ASSIGNMENT:
The word "Toggle" marks the lines to report; pull each of them from the listing.
#### INPUT DATA ####
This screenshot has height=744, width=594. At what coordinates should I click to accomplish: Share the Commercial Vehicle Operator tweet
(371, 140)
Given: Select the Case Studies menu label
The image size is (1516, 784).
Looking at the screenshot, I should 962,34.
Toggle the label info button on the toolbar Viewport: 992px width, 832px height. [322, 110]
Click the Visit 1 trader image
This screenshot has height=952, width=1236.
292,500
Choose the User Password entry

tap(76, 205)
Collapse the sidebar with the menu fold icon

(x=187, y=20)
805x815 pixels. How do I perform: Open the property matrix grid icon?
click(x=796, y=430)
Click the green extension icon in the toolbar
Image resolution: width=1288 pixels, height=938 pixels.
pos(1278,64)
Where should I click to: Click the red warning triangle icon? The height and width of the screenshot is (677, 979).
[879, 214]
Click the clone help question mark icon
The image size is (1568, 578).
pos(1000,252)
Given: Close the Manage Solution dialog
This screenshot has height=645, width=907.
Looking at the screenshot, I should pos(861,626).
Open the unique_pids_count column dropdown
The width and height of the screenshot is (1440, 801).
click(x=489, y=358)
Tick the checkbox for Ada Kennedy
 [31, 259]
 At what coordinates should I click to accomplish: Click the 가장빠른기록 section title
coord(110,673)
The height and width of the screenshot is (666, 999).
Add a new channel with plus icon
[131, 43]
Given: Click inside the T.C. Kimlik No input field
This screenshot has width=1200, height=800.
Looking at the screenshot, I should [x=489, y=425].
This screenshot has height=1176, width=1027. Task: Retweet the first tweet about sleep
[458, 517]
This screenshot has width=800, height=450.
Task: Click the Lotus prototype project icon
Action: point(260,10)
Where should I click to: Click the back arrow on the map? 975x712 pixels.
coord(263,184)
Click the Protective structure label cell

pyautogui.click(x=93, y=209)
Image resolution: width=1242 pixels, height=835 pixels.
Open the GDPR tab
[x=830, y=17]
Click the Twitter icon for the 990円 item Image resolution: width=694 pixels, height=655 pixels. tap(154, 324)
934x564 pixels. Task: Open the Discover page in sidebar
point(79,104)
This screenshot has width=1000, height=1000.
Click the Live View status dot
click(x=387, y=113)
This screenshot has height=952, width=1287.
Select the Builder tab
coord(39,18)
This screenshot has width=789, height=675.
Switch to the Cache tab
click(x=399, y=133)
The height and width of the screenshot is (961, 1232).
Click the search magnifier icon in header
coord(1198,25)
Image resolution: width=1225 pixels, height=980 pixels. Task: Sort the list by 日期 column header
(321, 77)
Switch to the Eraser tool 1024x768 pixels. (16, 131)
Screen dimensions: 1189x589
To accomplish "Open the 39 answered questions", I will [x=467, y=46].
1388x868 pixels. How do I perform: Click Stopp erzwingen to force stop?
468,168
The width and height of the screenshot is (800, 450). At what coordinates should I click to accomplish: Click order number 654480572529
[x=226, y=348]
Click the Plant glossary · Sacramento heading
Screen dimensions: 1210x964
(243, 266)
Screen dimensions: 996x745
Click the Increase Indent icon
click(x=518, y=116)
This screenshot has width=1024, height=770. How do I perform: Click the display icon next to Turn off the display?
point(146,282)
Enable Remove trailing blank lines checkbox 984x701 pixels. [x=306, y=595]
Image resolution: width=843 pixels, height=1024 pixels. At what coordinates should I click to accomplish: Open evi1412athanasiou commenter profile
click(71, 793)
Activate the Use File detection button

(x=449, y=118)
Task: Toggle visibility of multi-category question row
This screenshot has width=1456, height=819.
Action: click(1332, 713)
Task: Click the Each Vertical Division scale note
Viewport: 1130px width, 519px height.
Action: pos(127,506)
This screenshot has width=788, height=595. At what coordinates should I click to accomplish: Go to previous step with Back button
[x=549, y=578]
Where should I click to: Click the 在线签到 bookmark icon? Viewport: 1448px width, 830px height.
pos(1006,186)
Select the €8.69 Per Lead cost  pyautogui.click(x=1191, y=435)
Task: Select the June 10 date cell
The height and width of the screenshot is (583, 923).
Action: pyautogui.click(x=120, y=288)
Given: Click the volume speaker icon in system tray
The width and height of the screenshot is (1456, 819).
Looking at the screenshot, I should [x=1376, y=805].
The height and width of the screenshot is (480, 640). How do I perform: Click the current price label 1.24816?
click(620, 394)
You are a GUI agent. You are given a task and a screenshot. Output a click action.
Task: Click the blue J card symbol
####
RESPONSE AREA:
Toggle the label info button on the toolbar Viewport: 992px width, 832px height. [322, 110]
Task: Toggle visibility of multi-category question row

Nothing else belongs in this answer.